__Exercise text__:
════════════════════

I assume the answer is I need to get a microscope out. If so, does anyone have a pointer to a guide that shows what the various bacterias/algaes look like? I have a couple phone camera microscopes my kids got, and I'm hoping one of those would work.
 
Is it there in the morning before the lights come on? Best guess would be Dino’s
It definitely grows in the light versus in the dark. I've not really understood this question when asked elsewhere in identification threads. Meaning, is the question "does it disappear overnight and reappear when the lights come on" or "does it only grow during the day" or other?

I don't know the answer to any of those honestly, but looking to understand the question.

Post what you see on the microscope. Looks like dinos, but could be diatoms. Microscope should tell.
I'll try to get those pics tonight. Any chance you have a good reference to id pics?
 
Is it there in the morning before the lights come on? Best guess would be Dino’s
I have never been one to use UV, but have used water polishers for bacteria issues. I have a marine land water polisher that has kept cyano and Dino’s at bay so they don’t get to terrible while I just wait for them to di their thing. Also useful in the QT tank for bacteria blooms there.
https://www.petco.com/shop/en/petco...jz8yntqcpkO14NGk0iRoCkPgQAvD_BwE&gclsrc=aw.ds

you can always borrow it
 
It definitely grows in the light versus in the dark. I've not really understood this question when asked elsewhere in identification threads. Meaning, is the question "does it disappear overnight and reappear when the lights come on" or "does it only grow during the day" or other?

I don't know the answer to any of those honestly, but looking to understand the question.


I'll try to get those pics tonight. Any chance you have a good reference to id pics?

When the lights go out, some Dinos will leave the substrate in search of light and seemingly disappear only to reappear on the substrate after the lights go on. You can actually stir them up when lights go out to make them “go away.”

════════════════════

__Study questions__:
1. Which microorganisms or algae-type growths are named anywhere in the forum thread? List every one.
2. Write out the part of the forum thread starting at "I assume the" and ending at "Microscope should tell.".

Data records
════════════════════

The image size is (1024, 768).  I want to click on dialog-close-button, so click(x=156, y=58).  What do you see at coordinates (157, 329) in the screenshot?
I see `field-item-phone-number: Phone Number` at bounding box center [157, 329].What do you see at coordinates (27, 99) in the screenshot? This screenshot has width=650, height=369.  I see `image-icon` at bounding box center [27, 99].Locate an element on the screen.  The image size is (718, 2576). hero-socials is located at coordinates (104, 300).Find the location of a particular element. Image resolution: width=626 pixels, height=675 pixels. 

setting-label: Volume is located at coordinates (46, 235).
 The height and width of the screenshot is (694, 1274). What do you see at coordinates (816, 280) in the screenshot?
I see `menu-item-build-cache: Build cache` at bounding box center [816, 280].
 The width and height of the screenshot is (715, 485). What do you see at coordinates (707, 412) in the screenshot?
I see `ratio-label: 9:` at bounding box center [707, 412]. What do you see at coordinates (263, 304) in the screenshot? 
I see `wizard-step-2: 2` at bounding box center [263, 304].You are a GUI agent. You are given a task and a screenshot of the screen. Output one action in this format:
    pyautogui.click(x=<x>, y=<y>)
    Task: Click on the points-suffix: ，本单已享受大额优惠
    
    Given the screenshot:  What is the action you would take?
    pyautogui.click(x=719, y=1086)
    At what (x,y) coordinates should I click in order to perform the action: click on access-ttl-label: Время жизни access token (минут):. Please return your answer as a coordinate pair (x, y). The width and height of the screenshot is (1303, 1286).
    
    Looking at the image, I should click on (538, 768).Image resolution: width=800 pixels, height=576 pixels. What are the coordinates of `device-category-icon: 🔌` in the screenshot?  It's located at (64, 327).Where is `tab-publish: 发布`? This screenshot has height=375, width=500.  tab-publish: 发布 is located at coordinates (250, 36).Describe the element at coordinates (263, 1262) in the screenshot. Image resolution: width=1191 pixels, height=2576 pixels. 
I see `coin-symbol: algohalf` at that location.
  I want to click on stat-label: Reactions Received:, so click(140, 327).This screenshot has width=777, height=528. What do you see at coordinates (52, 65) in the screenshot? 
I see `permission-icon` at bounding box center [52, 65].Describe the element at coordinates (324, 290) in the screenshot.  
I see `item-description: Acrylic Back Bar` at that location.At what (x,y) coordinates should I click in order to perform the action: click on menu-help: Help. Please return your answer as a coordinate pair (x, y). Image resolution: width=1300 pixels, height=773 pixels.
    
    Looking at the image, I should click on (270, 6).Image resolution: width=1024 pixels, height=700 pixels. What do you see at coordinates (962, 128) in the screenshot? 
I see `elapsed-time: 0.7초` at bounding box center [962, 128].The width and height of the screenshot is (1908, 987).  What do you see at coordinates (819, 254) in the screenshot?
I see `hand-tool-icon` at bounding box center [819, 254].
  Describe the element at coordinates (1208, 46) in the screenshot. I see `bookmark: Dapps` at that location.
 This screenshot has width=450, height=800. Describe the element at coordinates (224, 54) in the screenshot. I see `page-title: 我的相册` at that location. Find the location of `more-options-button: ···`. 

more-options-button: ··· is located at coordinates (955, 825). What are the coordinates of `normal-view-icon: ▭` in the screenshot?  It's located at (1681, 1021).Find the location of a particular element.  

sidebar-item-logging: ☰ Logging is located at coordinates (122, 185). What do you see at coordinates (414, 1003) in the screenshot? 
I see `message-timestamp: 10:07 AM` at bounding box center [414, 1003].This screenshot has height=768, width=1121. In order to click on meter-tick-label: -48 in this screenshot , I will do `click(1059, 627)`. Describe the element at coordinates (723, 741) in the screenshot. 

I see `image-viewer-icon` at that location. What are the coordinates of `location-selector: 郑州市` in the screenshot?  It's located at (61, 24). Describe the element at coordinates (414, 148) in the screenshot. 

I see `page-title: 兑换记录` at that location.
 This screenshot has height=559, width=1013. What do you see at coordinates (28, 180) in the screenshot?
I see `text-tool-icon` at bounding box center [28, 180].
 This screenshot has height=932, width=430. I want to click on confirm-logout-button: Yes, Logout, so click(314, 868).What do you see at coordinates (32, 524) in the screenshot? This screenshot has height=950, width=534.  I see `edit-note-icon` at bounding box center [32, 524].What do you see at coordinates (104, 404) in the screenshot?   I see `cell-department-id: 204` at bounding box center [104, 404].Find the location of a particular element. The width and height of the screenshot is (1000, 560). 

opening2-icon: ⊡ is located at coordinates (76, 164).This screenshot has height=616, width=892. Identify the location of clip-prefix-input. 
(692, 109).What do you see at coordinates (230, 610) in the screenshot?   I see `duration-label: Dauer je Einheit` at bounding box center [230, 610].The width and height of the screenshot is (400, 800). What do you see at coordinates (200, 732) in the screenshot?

════════════════════

__Results in order__:
1. bacteria, algae, dinos, diatoms, cyano

2.
I assume the answer is I need to get a microscope out. If so, does anyone have a pointer to a guide that shows what the various bacterias/algaes look like? I have a couple phone camera microscopes my kids got, and I'm hoping one of those would work.
 
Is it there in the morning before the lights come on? Best guess would be Dino’s
It definitely grows in the light versus in the dark. I've not really understood this question when asked elsewhere in identification threads. Meaning, is the question "does it disappear overnight and reappear when the lights come on" or "does it only grow during the day" or other?

I don't know the answer to any of those honestly, but looking to understand the question.

Post what you see on the microscope. Looks like dinos, but could be diatoms. Microscope should tell.